> **Consigne 1**
D'après l'extrait sur les livres de Françoise, sur combien d'années s'est étendue la tenue du journal ?
> **Consigne 2**
Poursuivez l'extrait sur les livres de Françoise à partir de sa dernière phrase.

> **Passage extrait**
____
Ses pages me font penser aux lieux de ma vie qui furent et sont encore des refuges chaleureux, protecteurs, des lieux d’apaisement et de ressourcement. Je voudrais parvenir à écrire un chant de leur mémoire vive en moi, de ce qui m’habite d’eux plutôt que de ce que j’ai habité d’eux.
De Françoise je possède une quinzaine de livres. Un corpus de textes qui m’est précieux, qui m’est nécessaire comme le sont quelques autres qui ne sont jamais loin de moi.
« 11 septembre 2017
Tenue du journal : ce long processus à travers une quarantaine d’années m’a permis d’en finir avec le narcissisme “vital” de l’origine. Recherche qui atteste davantage des manques que d’une propension à la complaisance. Se mettre au centre parce qu’on n’existe pas, qu’on doute, qu’on n’a pas de contour, est alors manière de survivre. D’écarter la mort. »
____
> **Extraits d'enregistrements**
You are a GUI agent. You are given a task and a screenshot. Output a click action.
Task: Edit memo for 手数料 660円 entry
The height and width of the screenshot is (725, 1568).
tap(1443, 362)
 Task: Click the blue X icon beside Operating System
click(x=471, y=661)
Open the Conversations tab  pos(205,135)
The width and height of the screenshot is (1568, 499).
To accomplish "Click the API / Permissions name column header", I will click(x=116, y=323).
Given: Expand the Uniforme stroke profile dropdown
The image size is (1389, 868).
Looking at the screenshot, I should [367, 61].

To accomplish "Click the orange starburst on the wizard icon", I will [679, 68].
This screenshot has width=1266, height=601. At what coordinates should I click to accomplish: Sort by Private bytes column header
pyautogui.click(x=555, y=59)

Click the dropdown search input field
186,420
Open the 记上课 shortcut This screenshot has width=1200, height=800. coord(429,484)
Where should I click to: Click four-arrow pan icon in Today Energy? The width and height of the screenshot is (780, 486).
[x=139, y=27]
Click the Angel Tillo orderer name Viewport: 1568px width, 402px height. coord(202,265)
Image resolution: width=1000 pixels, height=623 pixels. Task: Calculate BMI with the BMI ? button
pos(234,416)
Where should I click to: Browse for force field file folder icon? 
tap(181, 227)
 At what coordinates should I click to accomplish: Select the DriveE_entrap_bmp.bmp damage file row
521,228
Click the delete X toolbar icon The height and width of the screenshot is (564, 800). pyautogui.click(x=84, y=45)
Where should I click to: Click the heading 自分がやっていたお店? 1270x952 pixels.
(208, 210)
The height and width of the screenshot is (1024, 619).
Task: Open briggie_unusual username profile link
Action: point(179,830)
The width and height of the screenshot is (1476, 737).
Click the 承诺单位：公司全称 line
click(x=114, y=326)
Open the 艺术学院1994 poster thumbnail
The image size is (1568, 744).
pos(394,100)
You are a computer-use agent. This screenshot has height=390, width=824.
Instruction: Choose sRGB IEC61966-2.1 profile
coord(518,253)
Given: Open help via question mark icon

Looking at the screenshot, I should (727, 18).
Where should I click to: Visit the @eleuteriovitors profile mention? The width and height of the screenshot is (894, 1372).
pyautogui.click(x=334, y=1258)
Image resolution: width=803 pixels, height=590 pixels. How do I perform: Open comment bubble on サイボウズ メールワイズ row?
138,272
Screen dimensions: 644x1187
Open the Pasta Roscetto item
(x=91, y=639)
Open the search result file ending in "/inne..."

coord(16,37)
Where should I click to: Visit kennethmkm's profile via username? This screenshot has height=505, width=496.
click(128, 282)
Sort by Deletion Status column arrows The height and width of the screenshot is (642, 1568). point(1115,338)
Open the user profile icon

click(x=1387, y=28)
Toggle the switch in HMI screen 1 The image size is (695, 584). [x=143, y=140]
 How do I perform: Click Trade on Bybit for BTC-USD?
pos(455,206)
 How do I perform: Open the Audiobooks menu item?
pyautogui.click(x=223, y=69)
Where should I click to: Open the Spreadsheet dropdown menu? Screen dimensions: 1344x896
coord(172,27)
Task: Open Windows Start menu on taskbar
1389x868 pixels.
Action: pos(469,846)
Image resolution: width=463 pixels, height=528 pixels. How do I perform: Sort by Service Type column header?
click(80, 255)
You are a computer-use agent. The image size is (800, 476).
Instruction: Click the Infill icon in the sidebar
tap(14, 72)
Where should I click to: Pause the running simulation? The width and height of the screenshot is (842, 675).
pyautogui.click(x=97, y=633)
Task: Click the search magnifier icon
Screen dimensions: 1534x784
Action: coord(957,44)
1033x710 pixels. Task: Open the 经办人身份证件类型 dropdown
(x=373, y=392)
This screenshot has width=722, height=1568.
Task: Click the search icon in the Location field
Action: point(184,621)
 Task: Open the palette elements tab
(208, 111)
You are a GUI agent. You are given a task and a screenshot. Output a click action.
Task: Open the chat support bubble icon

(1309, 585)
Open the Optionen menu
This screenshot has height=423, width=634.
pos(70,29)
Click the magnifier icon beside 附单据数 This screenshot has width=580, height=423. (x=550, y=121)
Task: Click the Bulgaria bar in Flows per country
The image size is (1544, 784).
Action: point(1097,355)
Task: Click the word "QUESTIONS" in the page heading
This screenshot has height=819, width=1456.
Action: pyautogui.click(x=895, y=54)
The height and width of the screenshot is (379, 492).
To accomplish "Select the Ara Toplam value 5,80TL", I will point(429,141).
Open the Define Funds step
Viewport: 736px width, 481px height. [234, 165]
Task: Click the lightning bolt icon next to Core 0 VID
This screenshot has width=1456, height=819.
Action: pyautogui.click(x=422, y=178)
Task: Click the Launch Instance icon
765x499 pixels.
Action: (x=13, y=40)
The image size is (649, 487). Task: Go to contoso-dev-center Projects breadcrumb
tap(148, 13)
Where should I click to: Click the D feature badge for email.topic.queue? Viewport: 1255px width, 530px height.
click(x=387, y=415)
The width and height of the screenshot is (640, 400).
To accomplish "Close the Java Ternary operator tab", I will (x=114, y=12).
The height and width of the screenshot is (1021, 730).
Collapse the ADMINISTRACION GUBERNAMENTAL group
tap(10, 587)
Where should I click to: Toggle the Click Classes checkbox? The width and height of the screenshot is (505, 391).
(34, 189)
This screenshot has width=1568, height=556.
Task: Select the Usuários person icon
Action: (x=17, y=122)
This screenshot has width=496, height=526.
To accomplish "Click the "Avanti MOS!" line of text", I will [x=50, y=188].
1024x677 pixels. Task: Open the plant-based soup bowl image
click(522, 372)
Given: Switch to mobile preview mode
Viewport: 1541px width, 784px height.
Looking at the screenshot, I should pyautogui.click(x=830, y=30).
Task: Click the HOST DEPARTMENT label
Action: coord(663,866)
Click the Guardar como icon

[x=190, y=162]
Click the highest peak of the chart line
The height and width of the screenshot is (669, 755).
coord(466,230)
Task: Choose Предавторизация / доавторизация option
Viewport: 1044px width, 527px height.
____
> **Résultat 1**
Une quarantaine d'années.

> **Résultat 2**
Longue journée à Saint-Laurent Blangy avec une de mes sœurs et nos cousins. C’est là que furent retrouvés les restes de notre grand-oncle, et de trois autres soldats de leur régiment, le 159e RI Alpin. Nous étions présents pour assister au dévoilement d’une plaque commémorative à quelques mètres du terrain de la découverte des squelettes. Cérémonie émouvante après un accueil chaleureux des gens de la municipalité qui l’organisaient. Une harmonie a joué quelques morceaux dont la Marseillaise, une association d’amateurs d’histoire, amicale du 159e RI l’a représenté avec une vingtaine de membres en uniformes de l’époque. La cérémonie s’est poursuivie devant le monument aux morts de la ville avec les mêmes acteurs pour le dépôt d’une couronne de fleurs avant de se terminer au premier étage de la mairie pour quelques discours et un verre de l’amitié.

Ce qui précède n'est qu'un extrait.